There are some important elements to consider when making this decision:
- First, what is the language of your relationship? What is the language or languages that you, as a couple, speak most to one another?
- What language do each of you individually feel most comfortable expressing yourself in? Given the nuances present in every language one partner may feel more comfortable in a certain language as compared to another.
- What languages do your families and friends speak? Your families may speak a different language from your friend group, which should be taken into consideration. Especially be aware of older family members who may only speak one language.
Once you have thought about these different aspects of your life regarding language you must then decide how to incorporate all the languages. Do not be worried or intimidated about including various languages, there are many ways to do so and it all depends on your preference. Here at David and Petracco Wedding Celebrants we have conducted multilingual ceremonies in the following ways:
- Full ceremony in two languages: this option results in the longest ceremony, but ensures no one misses out. This is best when the couple have two different mother tongues and the majority of the family and friends speak or only speak those languages. This ceremony will involve the script being read twice, either by two celebrants, as we do at David and Petracco Wedding Celebrants, or the script being read once by the celebrant and then translated by an interpreter or by a friend. In both cases, the couple should review the wedding script on both languages to ensure that the meaning and sentiment is consistent throughout.
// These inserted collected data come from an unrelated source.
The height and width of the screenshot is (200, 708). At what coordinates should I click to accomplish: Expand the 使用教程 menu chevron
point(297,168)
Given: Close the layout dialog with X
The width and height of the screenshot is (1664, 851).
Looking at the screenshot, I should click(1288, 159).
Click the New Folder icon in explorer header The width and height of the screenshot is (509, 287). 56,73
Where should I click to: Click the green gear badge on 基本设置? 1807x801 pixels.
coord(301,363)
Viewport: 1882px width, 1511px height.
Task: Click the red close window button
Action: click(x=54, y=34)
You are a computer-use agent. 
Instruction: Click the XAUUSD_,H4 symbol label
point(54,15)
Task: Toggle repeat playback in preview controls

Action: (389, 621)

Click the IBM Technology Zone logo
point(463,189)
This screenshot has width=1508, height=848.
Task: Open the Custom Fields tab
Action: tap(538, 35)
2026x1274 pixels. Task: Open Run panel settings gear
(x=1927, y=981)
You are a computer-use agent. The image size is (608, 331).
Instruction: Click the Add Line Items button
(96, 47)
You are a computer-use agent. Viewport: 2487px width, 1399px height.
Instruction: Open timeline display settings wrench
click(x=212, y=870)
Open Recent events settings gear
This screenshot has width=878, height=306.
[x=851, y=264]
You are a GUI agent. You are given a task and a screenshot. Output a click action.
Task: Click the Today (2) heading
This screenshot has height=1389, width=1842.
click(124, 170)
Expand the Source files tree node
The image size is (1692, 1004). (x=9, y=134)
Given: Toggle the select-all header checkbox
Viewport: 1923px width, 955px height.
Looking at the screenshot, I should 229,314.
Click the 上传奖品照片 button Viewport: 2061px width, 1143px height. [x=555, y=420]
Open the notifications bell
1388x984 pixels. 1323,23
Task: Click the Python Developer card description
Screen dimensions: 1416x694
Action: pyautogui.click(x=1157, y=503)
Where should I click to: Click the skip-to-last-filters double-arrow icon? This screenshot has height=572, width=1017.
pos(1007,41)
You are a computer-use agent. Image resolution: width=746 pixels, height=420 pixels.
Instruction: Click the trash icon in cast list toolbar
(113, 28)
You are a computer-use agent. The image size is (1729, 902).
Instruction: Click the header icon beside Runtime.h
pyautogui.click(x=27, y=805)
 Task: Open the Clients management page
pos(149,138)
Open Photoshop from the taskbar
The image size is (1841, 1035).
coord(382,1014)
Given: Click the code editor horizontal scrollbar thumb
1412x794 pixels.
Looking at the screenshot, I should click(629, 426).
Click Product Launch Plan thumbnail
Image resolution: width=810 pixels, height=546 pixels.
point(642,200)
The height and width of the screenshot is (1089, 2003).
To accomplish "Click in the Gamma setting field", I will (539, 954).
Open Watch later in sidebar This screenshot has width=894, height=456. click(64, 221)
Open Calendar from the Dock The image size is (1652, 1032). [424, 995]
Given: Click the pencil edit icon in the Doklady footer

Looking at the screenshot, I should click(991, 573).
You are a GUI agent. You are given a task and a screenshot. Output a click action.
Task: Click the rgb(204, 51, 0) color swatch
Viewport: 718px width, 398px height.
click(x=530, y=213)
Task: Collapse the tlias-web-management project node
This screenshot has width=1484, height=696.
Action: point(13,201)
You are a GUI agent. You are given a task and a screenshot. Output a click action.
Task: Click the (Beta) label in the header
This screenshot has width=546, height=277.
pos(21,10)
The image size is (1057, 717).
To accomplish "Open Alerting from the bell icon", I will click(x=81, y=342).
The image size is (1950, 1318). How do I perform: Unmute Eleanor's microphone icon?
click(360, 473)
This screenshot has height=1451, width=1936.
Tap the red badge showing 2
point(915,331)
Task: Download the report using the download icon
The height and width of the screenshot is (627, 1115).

- Alternating languages: this approach eliminates the repetition of the previous approach that may occur for those who speak both languages. This approach allows the couple to speak in the language they are most comfortable in, while translation is provided via the wedding program. This also means that readings or speaking parts done by friends or family members can be in the language they prefer. This approach can also be used in a three language scenario, with the speaker’s words translated into the other two languages in the program.
- One language: this approach is best when the majority of people speak one language and if there is one language that the couple is most comfortable with. In this case, the wedding program would again be used for translation purposes to make sure that the guests who do not speak the language can follow along.
No matter what your decision is in the end, the different languages and cultures of the couple should be celebrated. And with these options, there is no reason that all the languages of your life and of your marriage cannot be a part of your wedding ceremony!